The explosive growth in digital technologies has radically altered our expectations about what will be private and shifted our thinking about what should be private. It has made privacy violations easier and potentially more numerous. Indeed, it is remarkable that we no longer blink at intrusions that a decade ago would have seemed shocking. Unlike with the story of secrecy, there was no single technological event that caused the change, no privacy-shattering breakthrough—only a steady advance on several technological fronts that ultimately passed a tipping point.

Sensor devices got cheaper, better, and smaller. Tiny cameras, GPS units, and microphones have gone from the stuff of spy museums to the banality of everyday carry. Once they became useful consumer goods, we seemingly worried less about their uses as surveillance devices. Instead of trying to come up with a unifying theory of privacy and its value, we find ourselves piecing together privacy from feelings of discomfort and regret amid the abundance. It’s that much harder when we’re the ones bringing spies into our own homes and those of our friends, when we trade privacy against conviviality and convenience.

Smile While We Snap!

Big Brother had his legions of cameras, and the City of London has theirs today. But for sheer photographic pervasiveness, nothing beats the cameras in the cell phones in the hands of everyday people. Flying out before the Fourth of July, Helen was asked to switch seats with another woman who wanted to be seated with her boyfriend. She took her seat a row up and struck up a conversation with her new seatmate, unaware that the row behind was filming them as romance. The pair she had helped were tweeting the flight, hashtagged #PlaneBae, and the story soon made the rounds of television morning shows. Innocent fun, it might seem, but not for Helen, who stated (through lawyers),

  • Without my knowledge or consent, other passengers photographed me and recorded my conversation with a seatmate. They posted images and recordings to social media, and speculated unfairly about my private conduct.

  • Since then, my personal information has been widely distributed online. Strangers publicly discussed my private life based on patently false information.

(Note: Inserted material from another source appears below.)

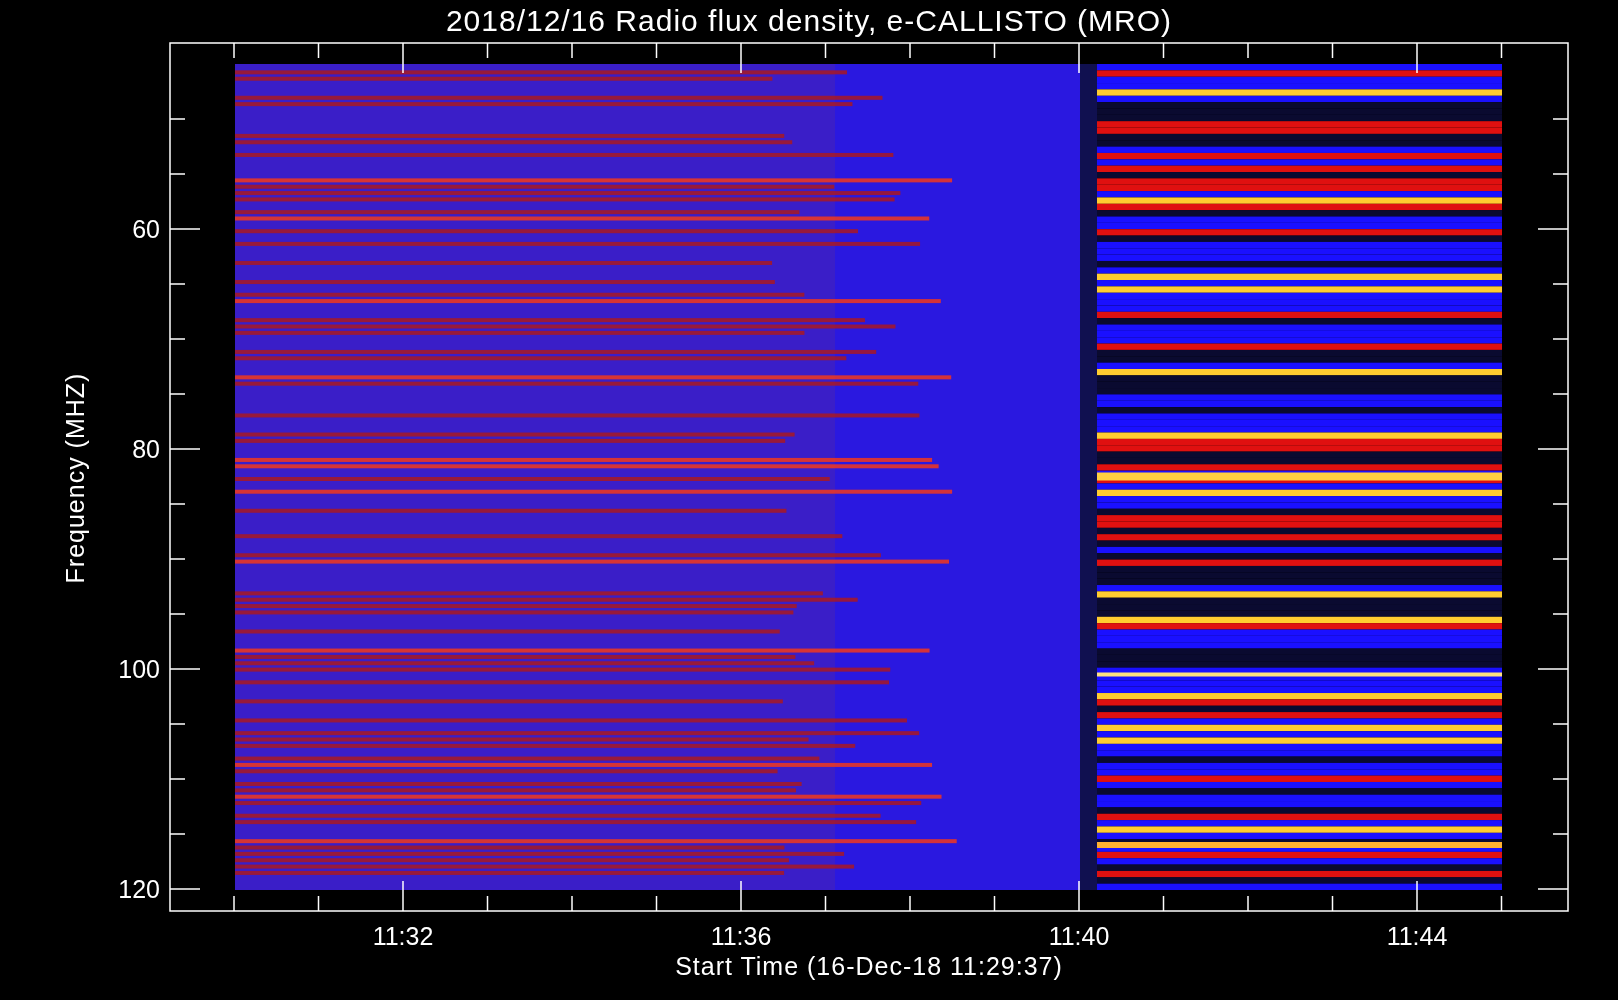 The width and height of the screenshot is (1618, 1000). I want to click on x-axis-label: Start Time (16-Dec-18 11:29:37), so click(869, 966).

  • I have been doxxed, shamed, insulted and harassed. Voyeurs have come looking for me online and in the real world.8

The massive dissemination of cheap cameras coupled with universal access to the Web enables a kind of vigilante justice—a ubiquitous Little-Brotherism, in which we can all be detectives, judges, and corrections officers. Bloggers can bring global attention to ordinary citizens.

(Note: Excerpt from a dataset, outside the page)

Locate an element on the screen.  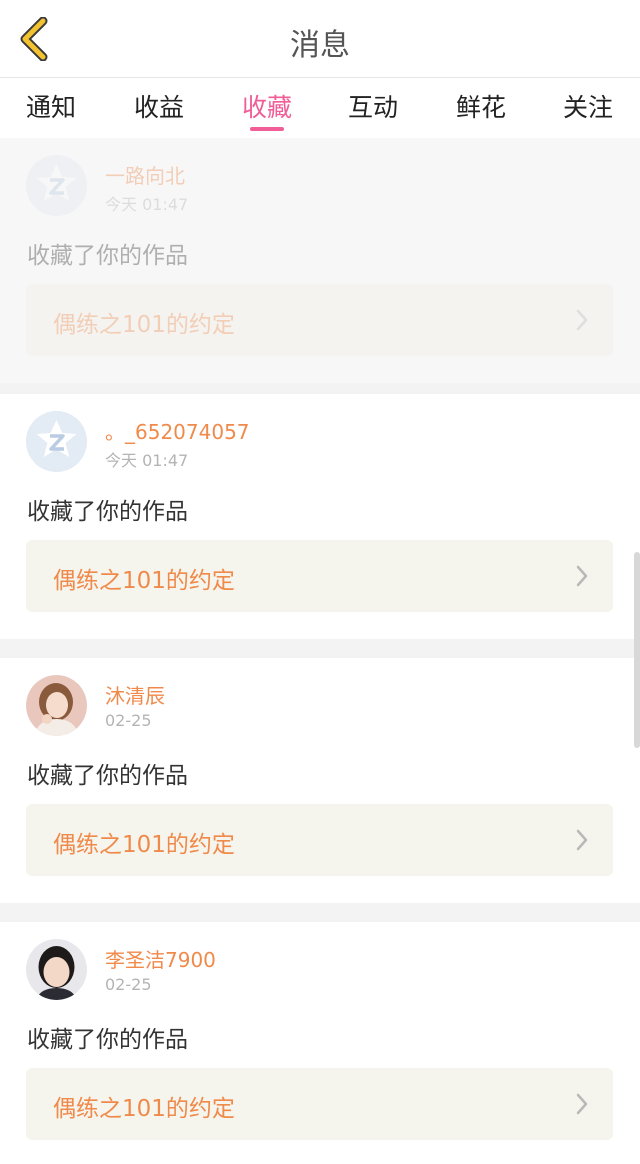
top-bar: 消息 is located at coordinates (320, 39).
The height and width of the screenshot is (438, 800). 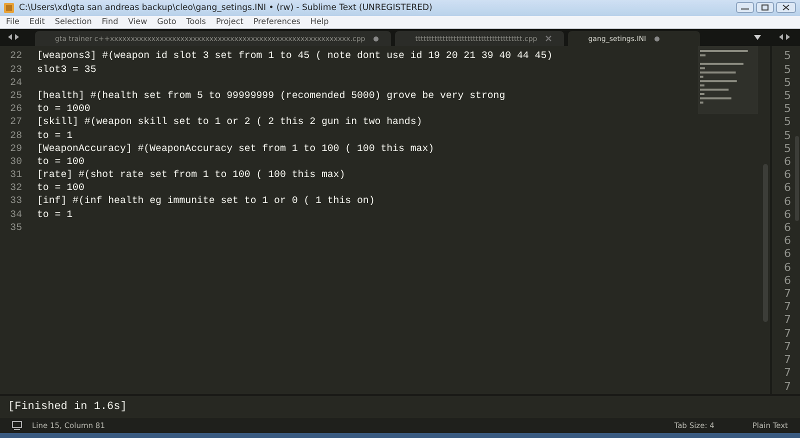 What do you see at coordinates (16, 95) in the screenshot?
I see `line-number: 25` at bounding box center [16, 95].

For every lens aimed deliberately, there are also scores more watching unattended: public and private observation and surveillance. Main Street is lined with security cameras peeping from store windows and police surveillance cameras, some of which even offer public viewing. Leafy Lane may be watching, too, thanks to networks of Ring doorbells and vigilant neighbors in Nextdoor groups. Coupled with automated facial recognition, the wired streets could be building dossiers on us all.

Looking at images on the Web is now a leisure activity that anyone can do at any time, anywhere in the world. Using Google Street View, you can sit in a café in Tajikistan and identify a car that was parked in my driveway when Google’s camera came by (perhaps months ago). From Seoul, you can see what’s happening right now, updated every few seconds, in Piccadilly Circus or on the strip in Las Vegas. These views were always available to the public, but cameras plus the Web change the meaning of “public.”

Some of the intrusions into our privacy come because of the unexpected, unseen side effects of things we do quite voluntarily. While the Fourth Amendment protects us from overreach of government surveillance, there is only patchwork legal consideration of private information gathering in the United States. Companies routinely gather and infer information about individuals and use it to customize product offerings and advertisements. As the saying goes, if you’re not paying, you’re the product.